EXTRAIT SOURCE:
--------

J.-P. E.: La lecture des titres et des auteurs qui figurent à notre catalogue donne déja une bonne indication des aspects que nous souhaitons privilégier aux éditions Théâtrales et qu’il convient sans doute d’expliciter.
Tout d’abord, nous accordons la priorité à l’écrit ; affirmation qui pourrait paraître pléonastique pour une maison d’édition, mais pas inutile à rappeler lorsqu’on parle d’écrit théâtral. Pour nous, le texte de théâtre est un genre littéraire à part entière et sa publication doit témoigner de son appartenance au monde de la littérature. Et cette affirmation n’est aucunement contra- dictoire avec la spécificité de cette écriture destinée à un spectacle vivant. Au contraire, si on considère que l’aboutissement de l’art théâtral consiste en la rencontre — unique, éphémère, et chaque soir remise en péril, — du poème dramatique et de l’acteur, réunis pour le seul plaisir des spectateurs, il est nécessaire de disposer de véritables poètes, artisans des mots, de la langue et du verbe, pour nourrir et enrichir l’art de la scène. Ce sont donc des qualités tout à la fois littéraires et théâtrales que nous essayons de repérer dans les manuscrits qui nous sont adressés ; qualités qui guident nos choix artistiques.

--------

LISTE DES DONNÉES:
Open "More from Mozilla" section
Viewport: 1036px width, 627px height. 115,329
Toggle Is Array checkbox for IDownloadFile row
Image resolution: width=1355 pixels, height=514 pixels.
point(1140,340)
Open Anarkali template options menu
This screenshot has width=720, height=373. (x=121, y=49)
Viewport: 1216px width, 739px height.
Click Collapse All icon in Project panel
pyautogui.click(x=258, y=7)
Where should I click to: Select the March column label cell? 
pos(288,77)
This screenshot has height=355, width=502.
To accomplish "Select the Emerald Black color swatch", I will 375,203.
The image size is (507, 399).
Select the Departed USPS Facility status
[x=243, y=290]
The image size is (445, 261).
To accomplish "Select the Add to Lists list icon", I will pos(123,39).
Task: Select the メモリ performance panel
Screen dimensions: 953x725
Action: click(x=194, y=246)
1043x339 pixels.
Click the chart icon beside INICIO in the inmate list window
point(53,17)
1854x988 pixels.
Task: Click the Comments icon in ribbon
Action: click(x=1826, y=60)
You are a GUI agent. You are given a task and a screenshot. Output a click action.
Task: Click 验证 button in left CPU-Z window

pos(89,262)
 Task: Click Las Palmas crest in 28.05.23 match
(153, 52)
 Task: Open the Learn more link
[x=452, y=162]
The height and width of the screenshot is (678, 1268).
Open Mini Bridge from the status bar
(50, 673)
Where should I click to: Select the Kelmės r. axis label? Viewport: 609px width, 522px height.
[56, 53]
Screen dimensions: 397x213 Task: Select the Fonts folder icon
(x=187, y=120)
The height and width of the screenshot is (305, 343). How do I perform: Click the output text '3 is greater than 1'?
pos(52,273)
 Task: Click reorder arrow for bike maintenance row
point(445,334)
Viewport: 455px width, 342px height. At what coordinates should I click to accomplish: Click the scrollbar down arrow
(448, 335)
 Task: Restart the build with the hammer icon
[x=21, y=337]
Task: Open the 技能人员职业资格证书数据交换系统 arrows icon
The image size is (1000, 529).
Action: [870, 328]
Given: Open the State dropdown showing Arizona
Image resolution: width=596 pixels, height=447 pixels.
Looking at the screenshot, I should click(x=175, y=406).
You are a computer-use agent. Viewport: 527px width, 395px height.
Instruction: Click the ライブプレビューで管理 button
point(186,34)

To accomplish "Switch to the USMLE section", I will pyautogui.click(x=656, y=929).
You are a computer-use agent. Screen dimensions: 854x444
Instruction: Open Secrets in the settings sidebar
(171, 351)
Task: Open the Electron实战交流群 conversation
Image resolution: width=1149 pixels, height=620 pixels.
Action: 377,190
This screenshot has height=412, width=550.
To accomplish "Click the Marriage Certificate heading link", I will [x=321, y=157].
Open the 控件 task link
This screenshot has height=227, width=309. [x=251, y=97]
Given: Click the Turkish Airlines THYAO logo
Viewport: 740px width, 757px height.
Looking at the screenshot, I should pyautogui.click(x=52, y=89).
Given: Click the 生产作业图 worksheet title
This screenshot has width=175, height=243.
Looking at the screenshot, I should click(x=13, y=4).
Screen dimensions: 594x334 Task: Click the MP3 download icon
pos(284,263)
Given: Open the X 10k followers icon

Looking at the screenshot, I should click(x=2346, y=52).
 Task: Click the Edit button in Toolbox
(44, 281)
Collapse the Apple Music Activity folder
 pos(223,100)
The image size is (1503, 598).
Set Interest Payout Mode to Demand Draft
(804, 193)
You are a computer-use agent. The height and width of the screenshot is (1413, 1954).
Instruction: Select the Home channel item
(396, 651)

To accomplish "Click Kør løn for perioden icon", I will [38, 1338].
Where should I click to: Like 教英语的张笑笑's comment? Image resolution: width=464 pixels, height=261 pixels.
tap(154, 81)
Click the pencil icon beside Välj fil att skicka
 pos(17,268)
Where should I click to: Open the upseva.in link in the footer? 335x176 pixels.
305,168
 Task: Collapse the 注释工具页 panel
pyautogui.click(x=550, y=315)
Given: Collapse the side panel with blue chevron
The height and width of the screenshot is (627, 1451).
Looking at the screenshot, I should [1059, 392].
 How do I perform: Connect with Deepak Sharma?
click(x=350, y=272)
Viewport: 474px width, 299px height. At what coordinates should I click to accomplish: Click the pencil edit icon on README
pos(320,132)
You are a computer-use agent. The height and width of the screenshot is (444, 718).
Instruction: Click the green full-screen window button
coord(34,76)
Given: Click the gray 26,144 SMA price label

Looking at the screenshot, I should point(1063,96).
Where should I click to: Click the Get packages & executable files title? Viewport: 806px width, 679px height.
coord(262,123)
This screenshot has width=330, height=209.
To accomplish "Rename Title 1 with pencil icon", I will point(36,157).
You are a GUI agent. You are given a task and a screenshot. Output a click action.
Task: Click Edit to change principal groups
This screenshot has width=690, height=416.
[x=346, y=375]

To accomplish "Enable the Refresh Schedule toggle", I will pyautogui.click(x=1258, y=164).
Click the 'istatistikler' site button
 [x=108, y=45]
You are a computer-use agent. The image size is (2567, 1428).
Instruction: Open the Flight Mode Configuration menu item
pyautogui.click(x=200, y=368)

--------

SÉRIE D'EXERCICES:
A - Dans l'extrait sur les éditions Théâtrales, recopiez à l'identique le passage qui s'ouvre sur les mots contenant "J.-P. E.: La" et se clôt sur "sans doute d’expliciter.".
B - Selon l'extrait sur les éditions Théâtrales, de quoi les véritables poètes sont-ils les artisans ? Nommez chacun des éléments cités.

CORRIGÉS PAR EXERCICE:
A -
J.-P. E.: La lecture des titres et des auteurs qui figurent à notre catalogue donne déja une bonne indication des aspects que nous souhaitons privilégier aux éditions Théâtrales et qu’il convient sans doute d’expliciter.

B - Les mots, la langue et le verbe.